TASK: Which state institutions does the text below on Russian prison overcrowding name as members of Russia's working group?
** START TEXT TO READ **
In the court’s view, the underlying cause of overcrowding in Russia is that of the abundant use or pre-trial detention, particularly in cases where such is not necessarily warranted – as it would be, for example, in instances of violent crime – and for unreasonably long periods of time. Another key problem is the impact that trial postponements have on the situation; in such cases there has been a tendency to extend detention periods. 
Toward this end, the court suggested that custodial measures should be taken only in very serious cases involving violent crimes, and should be treated as the exception rather than the norm.

Instant gratification: short-term measures

The court suggested that conditions could improve notably with little temporal or monetary investment by way of the placement of curtains or partitions around detention-cell toilets, removing the thick netting on cell windows that tends to stifle natural light, and by providing for more showers.

Other, slightly more time and resource intensive initiatives could improve matters considerably until longer-term measures can be appropriately implemented. Legal safeguards could be introduced for the prevention and alleviation of overcrowding. Realistic maximum capacities, for instance, should be introduced and adhered to, and remand center chiefs should be granted the right to refuse any detainees that would push a given prison population beyond its established limits.

Finally, the court proposed the introduction of effective preventative and compensatory remedies in order to address the connected Article 13 problem. Ideally, such preventative measures would provide detainees with means to launch complaints that would provoke an immediate response to unsavory detention conditions. Compensatory measures would allow prisoners to seek damages for time spent in subpar detention conditions.
Whereas the ECHR is empowered to freeze active cases arising from violations sought to be addressed through a pilot-judgment, it refrained from doing so in this case in order to apply a bit of pressure, reasoning that, “continuing to process all conditions-of-detention cases in a diligent manner will remind the respondent State [Russia] on a regular basis of its obligations under the Convention and in particular those resulting from this judgment.”

What has Russia done?

The ECHR required Russia to submit an action plan within six months of the Ananyev judgment becoming final, explaining what had already been done and projecting what else would be done toward implementing the pilot-judgment and when these measures could be expected. On October 10, 2012 – six months from the day the judgment took effect – Russia did just that.

In organizing its long-term approach to the issues addressed in the pilot-judgment, Russia has zeroed in on three key action areas: establishing a balanced method for deciding whether an individual should be initially placed in and/or retained in pre-trial detention, as well as establishing alternative solutions; improving domestic remedies for detainees concerned with poor conditions; and bringing the overall quality of detention conditions in the country up to international par.

Russia’s first step was the establishment of a working group comprised of members of all relevant state institutions, including: the Supreme Court, the General Prosecutor’s Office, the Investigative Committee, the Justice Ministry, the Finance Ministry, the Interior Ministry, the Federal Penitentiary Service, and the Federal Bailiff Service. The Russian working group is working in conjunction with the Council of Europe Department for the Execution of Judgments of the European Court.
** END TEXT TO READ **
** START SUPPLIED INFORMATION **
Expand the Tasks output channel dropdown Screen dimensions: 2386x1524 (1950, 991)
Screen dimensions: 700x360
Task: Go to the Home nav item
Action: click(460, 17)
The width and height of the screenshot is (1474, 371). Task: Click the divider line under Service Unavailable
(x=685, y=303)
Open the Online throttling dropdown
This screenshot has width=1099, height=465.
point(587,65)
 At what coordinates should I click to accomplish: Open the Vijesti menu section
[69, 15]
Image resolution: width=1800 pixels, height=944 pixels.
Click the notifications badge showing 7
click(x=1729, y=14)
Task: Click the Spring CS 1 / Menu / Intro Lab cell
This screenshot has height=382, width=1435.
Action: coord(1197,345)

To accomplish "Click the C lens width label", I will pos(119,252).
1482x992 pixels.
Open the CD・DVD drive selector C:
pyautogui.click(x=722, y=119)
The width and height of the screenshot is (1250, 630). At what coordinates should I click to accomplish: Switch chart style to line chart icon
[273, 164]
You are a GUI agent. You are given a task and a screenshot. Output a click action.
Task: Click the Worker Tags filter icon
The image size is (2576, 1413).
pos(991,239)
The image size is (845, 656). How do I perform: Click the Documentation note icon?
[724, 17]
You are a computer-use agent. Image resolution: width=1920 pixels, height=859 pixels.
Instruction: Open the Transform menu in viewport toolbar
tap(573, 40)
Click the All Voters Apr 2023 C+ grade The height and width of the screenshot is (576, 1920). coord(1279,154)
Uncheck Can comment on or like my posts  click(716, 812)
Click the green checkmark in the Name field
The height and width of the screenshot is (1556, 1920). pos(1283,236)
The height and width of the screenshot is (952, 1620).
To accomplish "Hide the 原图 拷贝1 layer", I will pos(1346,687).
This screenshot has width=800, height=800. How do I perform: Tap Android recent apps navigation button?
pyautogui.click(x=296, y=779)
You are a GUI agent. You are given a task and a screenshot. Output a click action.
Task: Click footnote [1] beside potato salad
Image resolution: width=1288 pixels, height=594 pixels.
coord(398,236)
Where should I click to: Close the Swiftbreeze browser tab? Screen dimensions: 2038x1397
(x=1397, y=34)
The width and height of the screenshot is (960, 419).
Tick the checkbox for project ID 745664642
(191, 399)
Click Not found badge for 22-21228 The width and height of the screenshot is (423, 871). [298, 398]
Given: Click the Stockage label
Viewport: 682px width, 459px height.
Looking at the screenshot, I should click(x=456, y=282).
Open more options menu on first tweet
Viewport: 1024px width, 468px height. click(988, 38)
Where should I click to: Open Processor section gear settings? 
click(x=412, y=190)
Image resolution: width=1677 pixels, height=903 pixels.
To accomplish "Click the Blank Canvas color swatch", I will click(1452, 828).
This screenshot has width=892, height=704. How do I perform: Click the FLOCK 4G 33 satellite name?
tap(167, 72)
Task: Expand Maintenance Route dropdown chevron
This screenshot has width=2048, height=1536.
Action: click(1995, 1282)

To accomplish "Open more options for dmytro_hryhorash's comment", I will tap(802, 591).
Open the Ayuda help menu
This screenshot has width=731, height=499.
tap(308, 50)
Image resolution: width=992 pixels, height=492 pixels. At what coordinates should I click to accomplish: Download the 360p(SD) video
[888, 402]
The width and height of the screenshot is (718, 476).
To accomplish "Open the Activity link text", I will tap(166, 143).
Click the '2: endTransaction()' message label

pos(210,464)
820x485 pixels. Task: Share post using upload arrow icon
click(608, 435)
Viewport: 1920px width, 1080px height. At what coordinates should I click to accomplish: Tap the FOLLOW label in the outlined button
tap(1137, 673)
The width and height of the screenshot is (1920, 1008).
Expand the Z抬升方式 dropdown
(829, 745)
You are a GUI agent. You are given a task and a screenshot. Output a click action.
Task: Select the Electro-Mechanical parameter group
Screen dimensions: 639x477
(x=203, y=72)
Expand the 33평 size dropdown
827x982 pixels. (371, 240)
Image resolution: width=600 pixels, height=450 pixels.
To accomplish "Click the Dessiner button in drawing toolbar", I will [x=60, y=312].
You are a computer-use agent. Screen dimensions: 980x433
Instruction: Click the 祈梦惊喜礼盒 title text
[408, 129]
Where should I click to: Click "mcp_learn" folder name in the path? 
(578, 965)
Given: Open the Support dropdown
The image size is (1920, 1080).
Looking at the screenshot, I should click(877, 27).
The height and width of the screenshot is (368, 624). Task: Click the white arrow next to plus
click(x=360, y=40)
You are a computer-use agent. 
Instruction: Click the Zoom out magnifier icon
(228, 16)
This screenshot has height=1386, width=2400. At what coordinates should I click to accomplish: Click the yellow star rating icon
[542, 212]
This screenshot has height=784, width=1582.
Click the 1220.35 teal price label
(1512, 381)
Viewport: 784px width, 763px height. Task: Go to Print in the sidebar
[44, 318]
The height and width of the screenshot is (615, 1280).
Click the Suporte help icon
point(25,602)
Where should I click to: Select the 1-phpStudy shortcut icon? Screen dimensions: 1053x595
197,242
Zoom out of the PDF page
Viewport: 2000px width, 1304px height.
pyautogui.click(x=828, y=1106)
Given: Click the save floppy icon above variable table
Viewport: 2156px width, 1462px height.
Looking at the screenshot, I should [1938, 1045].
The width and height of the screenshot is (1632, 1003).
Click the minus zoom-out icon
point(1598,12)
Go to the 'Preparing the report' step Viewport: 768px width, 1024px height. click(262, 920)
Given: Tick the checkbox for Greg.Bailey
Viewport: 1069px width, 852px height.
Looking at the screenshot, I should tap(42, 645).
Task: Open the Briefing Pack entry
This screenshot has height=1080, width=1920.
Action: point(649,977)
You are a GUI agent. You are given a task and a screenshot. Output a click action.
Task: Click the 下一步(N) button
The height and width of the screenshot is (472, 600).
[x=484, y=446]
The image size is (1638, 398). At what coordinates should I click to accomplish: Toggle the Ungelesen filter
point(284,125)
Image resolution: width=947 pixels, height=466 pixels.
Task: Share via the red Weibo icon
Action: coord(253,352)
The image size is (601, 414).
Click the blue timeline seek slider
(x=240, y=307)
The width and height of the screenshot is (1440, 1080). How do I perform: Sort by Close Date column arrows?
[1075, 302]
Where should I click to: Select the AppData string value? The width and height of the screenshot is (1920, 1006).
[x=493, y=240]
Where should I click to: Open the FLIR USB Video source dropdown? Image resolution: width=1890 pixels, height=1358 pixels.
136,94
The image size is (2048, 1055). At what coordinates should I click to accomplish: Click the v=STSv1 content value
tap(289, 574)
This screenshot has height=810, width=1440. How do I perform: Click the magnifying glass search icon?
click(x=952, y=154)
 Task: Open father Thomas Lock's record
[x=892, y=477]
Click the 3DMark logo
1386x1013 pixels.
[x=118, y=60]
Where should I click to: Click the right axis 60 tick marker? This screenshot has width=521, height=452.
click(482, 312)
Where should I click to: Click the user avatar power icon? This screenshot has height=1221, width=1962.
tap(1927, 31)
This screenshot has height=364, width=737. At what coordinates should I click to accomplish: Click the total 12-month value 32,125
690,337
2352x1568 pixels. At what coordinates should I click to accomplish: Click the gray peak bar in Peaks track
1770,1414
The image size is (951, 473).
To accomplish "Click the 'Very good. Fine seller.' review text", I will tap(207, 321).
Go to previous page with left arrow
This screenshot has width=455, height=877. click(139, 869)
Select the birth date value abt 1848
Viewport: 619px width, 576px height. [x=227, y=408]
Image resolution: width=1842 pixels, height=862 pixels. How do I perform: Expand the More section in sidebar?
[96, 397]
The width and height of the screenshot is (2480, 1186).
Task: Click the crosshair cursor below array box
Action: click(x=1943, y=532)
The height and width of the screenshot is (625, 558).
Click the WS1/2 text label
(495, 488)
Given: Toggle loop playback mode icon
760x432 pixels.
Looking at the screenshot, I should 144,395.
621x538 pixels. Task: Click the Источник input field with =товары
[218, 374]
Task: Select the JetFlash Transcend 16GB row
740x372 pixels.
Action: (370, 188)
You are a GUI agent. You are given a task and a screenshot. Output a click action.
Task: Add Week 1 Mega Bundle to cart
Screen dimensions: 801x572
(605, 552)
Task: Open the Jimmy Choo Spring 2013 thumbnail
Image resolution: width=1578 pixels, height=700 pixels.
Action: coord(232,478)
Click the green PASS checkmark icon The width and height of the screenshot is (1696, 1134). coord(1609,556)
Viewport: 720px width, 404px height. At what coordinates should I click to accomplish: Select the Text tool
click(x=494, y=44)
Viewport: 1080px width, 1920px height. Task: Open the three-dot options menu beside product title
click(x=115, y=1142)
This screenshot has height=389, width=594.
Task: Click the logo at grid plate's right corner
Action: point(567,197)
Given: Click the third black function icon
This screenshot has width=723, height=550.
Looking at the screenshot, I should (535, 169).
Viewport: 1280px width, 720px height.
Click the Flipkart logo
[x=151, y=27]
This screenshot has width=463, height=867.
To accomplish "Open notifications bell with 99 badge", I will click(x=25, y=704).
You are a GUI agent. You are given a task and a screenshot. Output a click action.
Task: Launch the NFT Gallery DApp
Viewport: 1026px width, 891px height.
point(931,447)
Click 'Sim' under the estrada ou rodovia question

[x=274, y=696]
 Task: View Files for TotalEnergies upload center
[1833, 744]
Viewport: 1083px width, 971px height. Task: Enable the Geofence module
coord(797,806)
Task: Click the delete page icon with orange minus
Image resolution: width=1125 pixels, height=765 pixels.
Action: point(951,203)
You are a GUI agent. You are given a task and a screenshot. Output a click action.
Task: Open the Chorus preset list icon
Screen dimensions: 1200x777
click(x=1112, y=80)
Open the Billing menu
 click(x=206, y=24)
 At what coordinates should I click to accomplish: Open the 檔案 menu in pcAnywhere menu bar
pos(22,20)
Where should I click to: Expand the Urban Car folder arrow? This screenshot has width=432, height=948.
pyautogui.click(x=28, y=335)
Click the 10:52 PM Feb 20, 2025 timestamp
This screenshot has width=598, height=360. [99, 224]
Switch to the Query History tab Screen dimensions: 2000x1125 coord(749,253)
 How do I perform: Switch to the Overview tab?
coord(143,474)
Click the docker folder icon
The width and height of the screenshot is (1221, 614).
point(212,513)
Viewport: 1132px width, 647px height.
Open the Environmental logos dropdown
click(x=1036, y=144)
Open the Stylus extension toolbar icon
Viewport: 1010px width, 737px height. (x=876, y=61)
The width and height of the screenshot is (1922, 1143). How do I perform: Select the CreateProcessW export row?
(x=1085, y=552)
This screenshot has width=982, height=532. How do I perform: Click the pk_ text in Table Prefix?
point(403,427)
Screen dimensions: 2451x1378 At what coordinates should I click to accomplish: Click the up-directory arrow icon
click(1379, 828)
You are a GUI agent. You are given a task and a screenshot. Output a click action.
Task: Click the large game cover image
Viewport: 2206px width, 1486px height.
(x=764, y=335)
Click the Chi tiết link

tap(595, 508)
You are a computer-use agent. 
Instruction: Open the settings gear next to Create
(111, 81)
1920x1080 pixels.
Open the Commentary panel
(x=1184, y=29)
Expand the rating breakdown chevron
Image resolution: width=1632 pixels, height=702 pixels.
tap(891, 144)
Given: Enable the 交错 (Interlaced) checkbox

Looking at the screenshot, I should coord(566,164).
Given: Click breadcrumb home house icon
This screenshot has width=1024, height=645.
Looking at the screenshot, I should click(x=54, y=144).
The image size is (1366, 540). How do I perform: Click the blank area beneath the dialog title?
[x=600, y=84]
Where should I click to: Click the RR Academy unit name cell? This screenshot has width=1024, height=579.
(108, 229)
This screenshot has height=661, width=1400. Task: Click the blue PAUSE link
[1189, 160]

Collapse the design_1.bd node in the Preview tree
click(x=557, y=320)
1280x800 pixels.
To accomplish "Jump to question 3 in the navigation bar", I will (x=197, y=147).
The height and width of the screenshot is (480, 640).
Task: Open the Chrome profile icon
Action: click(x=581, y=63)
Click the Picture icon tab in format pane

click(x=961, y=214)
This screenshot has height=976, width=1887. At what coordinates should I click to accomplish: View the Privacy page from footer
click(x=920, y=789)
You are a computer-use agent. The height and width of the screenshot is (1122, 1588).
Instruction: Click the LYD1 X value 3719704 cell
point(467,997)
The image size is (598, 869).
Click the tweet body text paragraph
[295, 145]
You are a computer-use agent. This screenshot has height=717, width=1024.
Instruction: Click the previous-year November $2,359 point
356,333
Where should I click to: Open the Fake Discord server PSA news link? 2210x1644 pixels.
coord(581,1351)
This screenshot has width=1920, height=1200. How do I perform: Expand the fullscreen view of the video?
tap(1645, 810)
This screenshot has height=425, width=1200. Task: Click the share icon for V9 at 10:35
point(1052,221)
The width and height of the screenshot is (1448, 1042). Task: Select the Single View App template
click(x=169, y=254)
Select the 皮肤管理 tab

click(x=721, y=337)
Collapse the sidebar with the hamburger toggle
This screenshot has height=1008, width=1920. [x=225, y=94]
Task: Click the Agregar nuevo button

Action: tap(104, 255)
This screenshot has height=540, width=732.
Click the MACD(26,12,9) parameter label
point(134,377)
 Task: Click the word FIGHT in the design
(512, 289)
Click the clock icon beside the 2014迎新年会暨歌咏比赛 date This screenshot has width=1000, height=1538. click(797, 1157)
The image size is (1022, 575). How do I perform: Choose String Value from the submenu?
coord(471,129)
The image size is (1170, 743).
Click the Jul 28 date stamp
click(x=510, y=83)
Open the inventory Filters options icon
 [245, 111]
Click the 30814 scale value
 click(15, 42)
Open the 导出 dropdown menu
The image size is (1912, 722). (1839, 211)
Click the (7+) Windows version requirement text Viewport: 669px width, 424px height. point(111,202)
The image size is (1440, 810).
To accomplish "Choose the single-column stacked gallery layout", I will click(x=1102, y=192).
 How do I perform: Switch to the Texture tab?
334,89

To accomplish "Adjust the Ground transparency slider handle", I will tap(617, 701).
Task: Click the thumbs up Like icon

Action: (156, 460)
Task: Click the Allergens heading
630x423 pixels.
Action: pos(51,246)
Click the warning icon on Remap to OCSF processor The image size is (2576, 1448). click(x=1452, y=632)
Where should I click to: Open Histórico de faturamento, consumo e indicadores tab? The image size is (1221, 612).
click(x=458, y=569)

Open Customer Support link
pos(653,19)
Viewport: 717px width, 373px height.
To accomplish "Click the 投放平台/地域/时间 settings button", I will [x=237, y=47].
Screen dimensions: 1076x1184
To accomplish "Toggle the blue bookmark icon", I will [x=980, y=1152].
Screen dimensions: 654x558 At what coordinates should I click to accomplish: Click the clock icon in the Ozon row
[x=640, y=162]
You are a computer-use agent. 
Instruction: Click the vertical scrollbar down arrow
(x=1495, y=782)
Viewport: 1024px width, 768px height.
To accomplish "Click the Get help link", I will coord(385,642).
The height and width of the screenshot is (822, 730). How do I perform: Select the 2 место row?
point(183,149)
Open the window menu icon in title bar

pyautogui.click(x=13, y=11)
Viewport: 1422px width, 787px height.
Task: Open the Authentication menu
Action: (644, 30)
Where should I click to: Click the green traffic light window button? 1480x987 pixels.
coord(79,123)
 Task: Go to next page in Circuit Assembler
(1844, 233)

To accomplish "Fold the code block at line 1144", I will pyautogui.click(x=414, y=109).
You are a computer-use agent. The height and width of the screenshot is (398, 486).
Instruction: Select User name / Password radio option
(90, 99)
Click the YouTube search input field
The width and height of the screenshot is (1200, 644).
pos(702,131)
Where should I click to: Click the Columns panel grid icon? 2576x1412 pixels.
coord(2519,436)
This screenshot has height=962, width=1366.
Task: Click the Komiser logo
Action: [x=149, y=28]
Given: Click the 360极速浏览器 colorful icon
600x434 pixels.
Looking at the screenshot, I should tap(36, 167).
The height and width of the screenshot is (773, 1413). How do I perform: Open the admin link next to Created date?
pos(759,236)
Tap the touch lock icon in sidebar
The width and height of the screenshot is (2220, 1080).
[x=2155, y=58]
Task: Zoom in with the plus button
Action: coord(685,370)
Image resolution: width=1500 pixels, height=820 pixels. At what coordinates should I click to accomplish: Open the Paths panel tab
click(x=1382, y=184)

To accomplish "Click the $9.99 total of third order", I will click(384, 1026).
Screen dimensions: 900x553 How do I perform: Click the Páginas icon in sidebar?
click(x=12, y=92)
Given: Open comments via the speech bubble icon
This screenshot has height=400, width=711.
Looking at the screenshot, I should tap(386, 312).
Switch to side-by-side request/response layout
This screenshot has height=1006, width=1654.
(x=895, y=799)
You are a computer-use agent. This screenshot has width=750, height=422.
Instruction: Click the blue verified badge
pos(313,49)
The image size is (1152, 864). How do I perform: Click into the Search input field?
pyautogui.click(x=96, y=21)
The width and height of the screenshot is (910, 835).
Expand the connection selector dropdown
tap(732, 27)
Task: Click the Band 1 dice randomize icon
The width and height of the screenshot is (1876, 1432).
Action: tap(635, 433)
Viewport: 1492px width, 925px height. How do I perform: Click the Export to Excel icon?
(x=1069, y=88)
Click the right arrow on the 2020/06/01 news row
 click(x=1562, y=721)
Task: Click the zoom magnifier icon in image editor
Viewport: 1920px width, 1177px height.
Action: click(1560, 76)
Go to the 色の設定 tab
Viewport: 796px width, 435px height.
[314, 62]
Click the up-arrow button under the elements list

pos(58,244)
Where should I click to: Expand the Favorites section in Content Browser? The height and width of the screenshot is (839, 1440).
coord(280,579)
** END SUPPLIED INFORMATION **
WRITTEN ANSWER:
- the Supreme Court
- the General Prosecutor's Office
- the Investigative Committee
- the Justice Ministry
- the Finance Ministry
- the Interior Ministry
- the Federal Penitentiary Service
- the Federal Bailiff Service